Tomou então a candeia
com ambas as mãos e ainda encontrou forças para alçá-la ao alto enquanto dizia:
- “Senhor, nu saí do
ventre de minha mãe, que era a terra, e despido me ofereço a ela, e, Senhor,
recebe a minha alma na companhia de teus servos”.
Logo começou o
estertor da agonia, o suor impregnando os cabelos e caindo na lívida fronte,
rolando em grossas gotas até molhar as almofadas. Com as vozes embargadas pelo
pranto os religiosos entoaram em coro a Ladainha de Todos os Santos. Estava chegando
o fim, fixou novamente São Fernando os olhos naquele ponto onde para ele se
abria o céu. E ainda falou a todos:
- Cantai o Te Deum!
Sua voz saiu com
transportes de júbilos, indicando que em seu êxtase via coisas maravilhosas.

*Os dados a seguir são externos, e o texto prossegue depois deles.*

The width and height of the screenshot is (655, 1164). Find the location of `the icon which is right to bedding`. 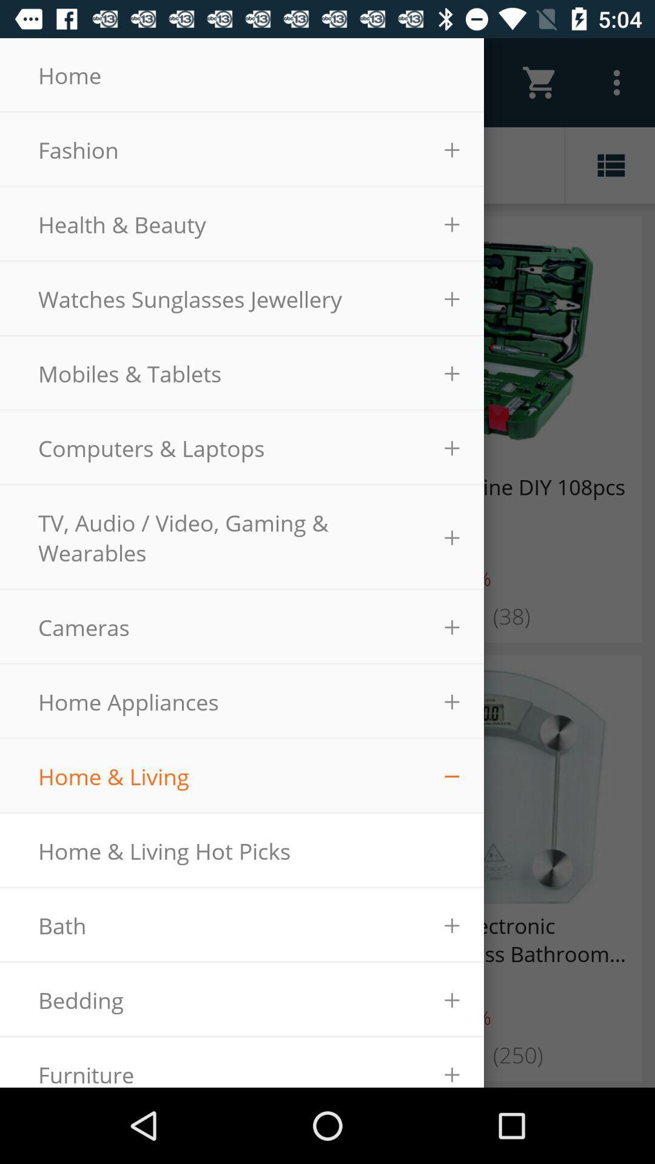

the icon which is right to bedding is located at coordinates (452, 1000).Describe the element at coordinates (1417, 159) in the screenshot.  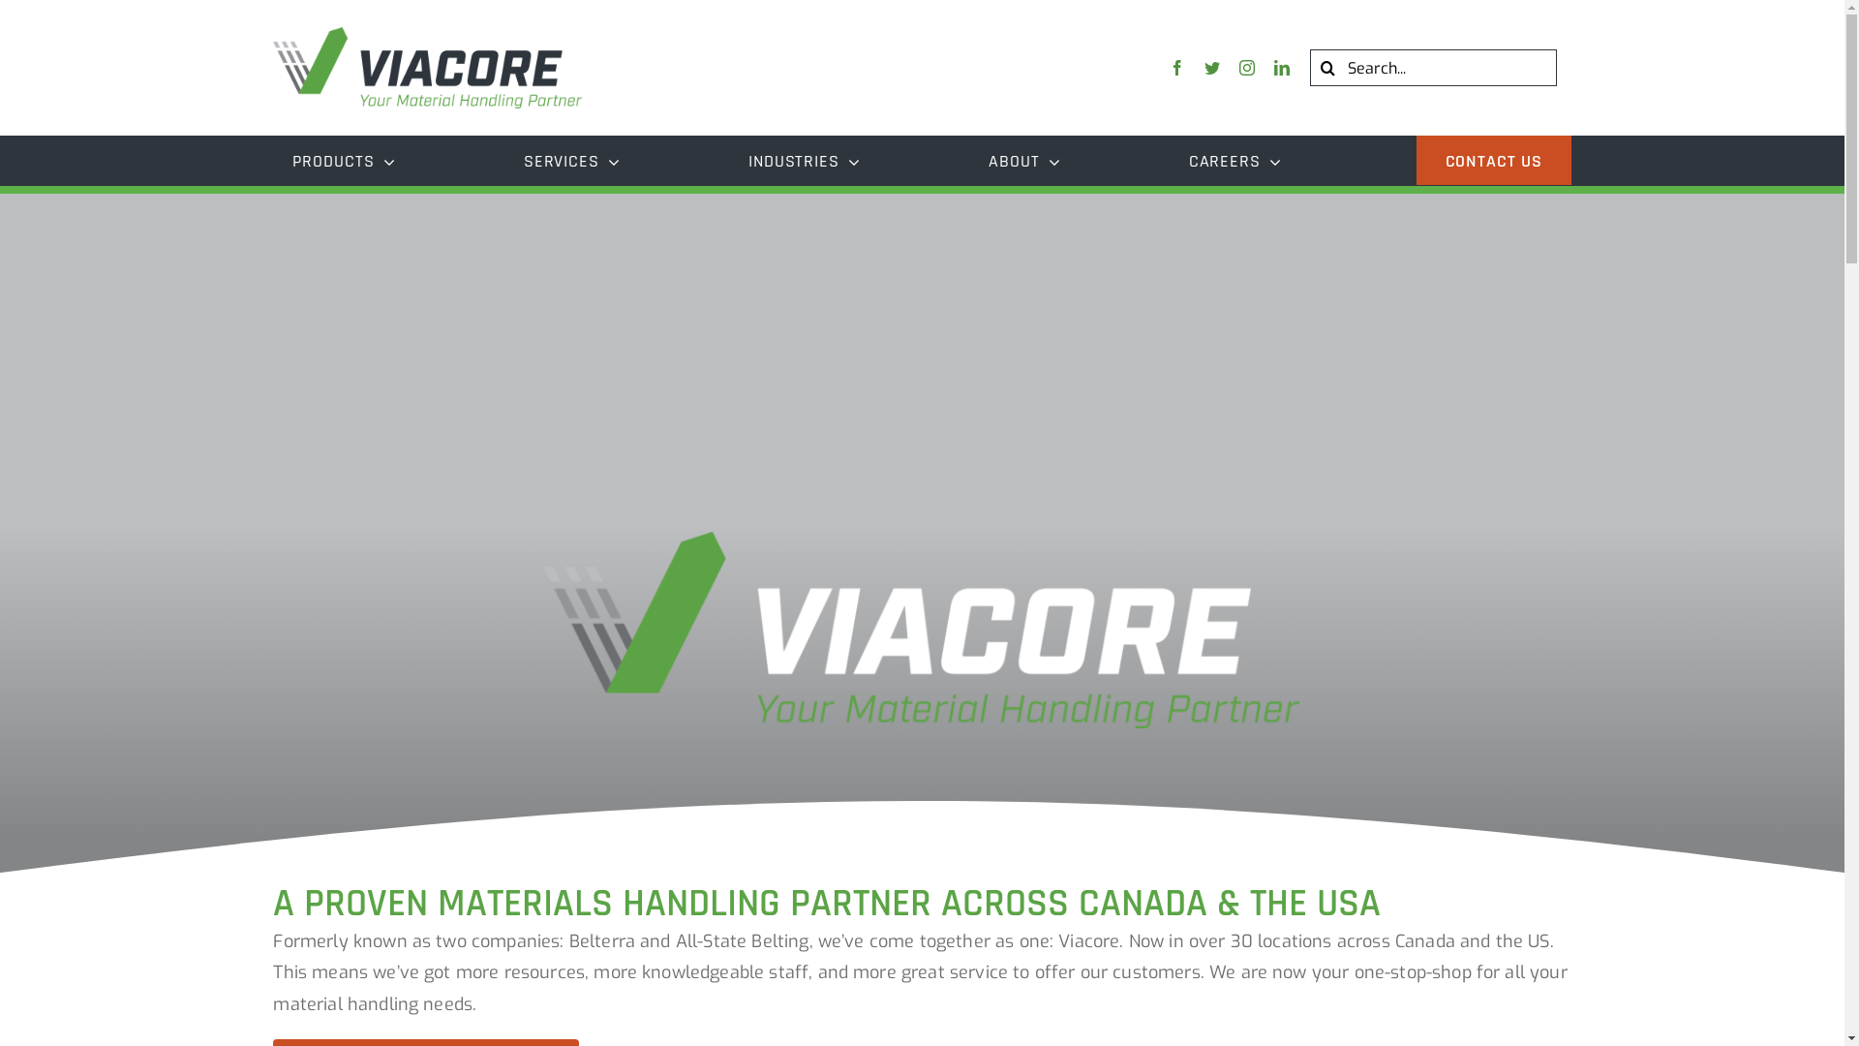
I see `'CONTACT US'` at that location.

Que via ele? Os anjos, os santos? Sua Mãe Santíssima, a Santa Maria das
Batalhas? Ou o Rei Eterno, Jesus Cristo com a Santíssima Trindade? Pausadamente, São Fernando foi fechando os
olhos, guardando para sempre neles aquela visão que antecedera sua entrada no
céu. A rosada face tornou-se alva, como se fosse de um finíssimo marfim, os
lábios ficaram entreabertos, num gesto misto de supremo anelo e fruição
inefável... o santo rei, Fernando de Castela, entrava na última e mais nobre de
todas as conquistas, o Reino dos Céus. “Te Dominum fitemur”, seguiam cantando
os que faziam o coro junto seu corpo já inerte.
Sua festa é celebrada no dia de seu falecimento, ocorrido a 30 de maio de 1252.